> [Stored records]
----
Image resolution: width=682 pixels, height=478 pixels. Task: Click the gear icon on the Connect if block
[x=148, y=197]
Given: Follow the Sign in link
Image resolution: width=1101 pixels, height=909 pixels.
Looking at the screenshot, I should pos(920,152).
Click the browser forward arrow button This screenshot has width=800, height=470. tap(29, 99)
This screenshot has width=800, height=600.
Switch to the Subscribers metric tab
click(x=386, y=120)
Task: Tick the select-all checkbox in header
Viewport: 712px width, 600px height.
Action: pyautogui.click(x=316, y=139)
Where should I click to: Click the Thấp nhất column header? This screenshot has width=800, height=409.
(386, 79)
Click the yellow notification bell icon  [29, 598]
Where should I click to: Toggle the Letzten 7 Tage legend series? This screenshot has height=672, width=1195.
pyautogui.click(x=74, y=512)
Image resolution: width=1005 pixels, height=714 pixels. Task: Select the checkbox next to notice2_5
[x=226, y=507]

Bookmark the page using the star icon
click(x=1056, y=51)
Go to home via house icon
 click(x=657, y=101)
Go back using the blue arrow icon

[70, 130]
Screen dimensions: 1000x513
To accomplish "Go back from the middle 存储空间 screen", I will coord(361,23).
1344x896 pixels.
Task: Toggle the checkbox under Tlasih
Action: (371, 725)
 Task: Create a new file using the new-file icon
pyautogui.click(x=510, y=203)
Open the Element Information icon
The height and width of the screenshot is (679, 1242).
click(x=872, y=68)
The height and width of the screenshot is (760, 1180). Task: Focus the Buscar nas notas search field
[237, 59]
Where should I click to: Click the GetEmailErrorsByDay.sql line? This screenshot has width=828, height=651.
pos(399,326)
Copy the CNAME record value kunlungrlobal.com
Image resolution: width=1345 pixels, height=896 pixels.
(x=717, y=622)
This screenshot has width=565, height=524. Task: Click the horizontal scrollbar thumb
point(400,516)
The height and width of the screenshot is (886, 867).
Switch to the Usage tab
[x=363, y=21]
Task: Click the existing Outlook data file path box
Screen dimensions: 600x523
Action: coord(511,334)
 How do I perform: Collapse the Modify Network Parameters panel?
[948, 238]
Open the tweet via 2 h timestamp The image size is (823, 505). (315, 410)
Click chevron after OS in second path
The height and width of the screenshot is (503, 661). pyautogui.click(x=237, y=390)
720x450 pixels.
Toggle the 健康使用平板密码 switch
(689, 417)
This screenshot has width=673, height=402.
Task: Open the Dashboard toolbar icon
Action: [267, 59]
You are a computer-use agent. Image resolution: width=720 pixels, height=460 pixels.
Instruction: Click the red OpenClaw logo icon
----
> [TASK INSTRUCTIONS] Transcribe the data above completely and exactly.

> [OUTPUT FOR THIS TASK]
Image resolution: width=682 pixels, height=478 pixels. Task: Click the gear icon on the Connect if block
[x=148, y=197]
Given: Follow the Sign in link
Image resolution: width=1101 pixels, height=909 pixels.
Looking at the screenshot, I should pos(920,152).
Click the browser forward arrow button This screenshot has width=800, height=470. tap(29, 99)
This screenshot has width=800, height=600.
Switch to the Subscribers metric tab
click(x=386, y=120)
Task: Tick the select-all checkbox in header
Viewport: 712px width, 600px height.
Action: pyautogui.click(x=316, y=139)
Where should I click to: Click the Thấp nhất column header? This screenshot has width=800, height=409.
(386, 79)
Click the yellow notification bell icon  [29, 598]
Where should I click to: Toggle the Letzten 7 Tage legend series? This screenshot has height=672, width=1195.
pyautogui.click(x=74, y=512)
Image resolution: width=1005 pixels, height=714 pixels. Task: Select the checkbox next to notice2_5
[x=226, y=507]

Bookmark the page using the star icon
click(x=1056, y=51)
Go to home via house icon
 click(x=657, y=101)
Go back using the blue arrow icon

[70, 130]
Screen dimensions: 1000x513
To accomplish "Go back from the middle 存储空间 screen", I will coord(361,23).
1344x896 pixels.
Task: Toggle the checkbox under Tlasih
Action: (371, 725)
 Task: Create a new file using the new-file icon
pyautogui.click(x=510, y=203)
Open the Element Information icon
The height and width of the screenshot is (679, 1242).
click(x=872, y=68)
The height and width of the screenshot is (760, 1180). Task: Focus the Buscar nas notas search field
[237, 59]
Where should I click to: Click the GetEmailErrorsByDay.sql line? This screenshot has width=828, height=651.
pos(399,326)
Copy the CNAME record value kunlungrlobal.com
Image resolution: width=1345 pixels, height=896 pixels.
(x=717, y=622)
This screenshot has width=565, height=524. Task: Click the horizontal scrollbar thumb
point(400,516)
The height and width of the screenshot is (886, 867).
Switch to the Usage tab
[x=363, y=21]
Task: Click the existing Outlook data file path box
Screen dimensions: 600x523
Action: coord(511,334)
 How do I perform: Collapse the Modify Network Parameters panel?
[948, 238]
Open the tweet via 2 h timestamp The image size is (823, 505). (315, 410)
Click chevron after OS in second path
The height and width of the screenshot is (503, 661). pyautogui.click(x=237, y=390)
720x450 pixels.
Toggle the 健康使用平板密码 switch
(689, 417)
This screenshot has width=673, height=402.
Task: Open the Dashboard toolbar icon
Action: [267, 59]
You are a computer-use agent. Image resolution: width=720 pixels, height=460 pixels.
Instruction: Click the red OpenClaw logo icon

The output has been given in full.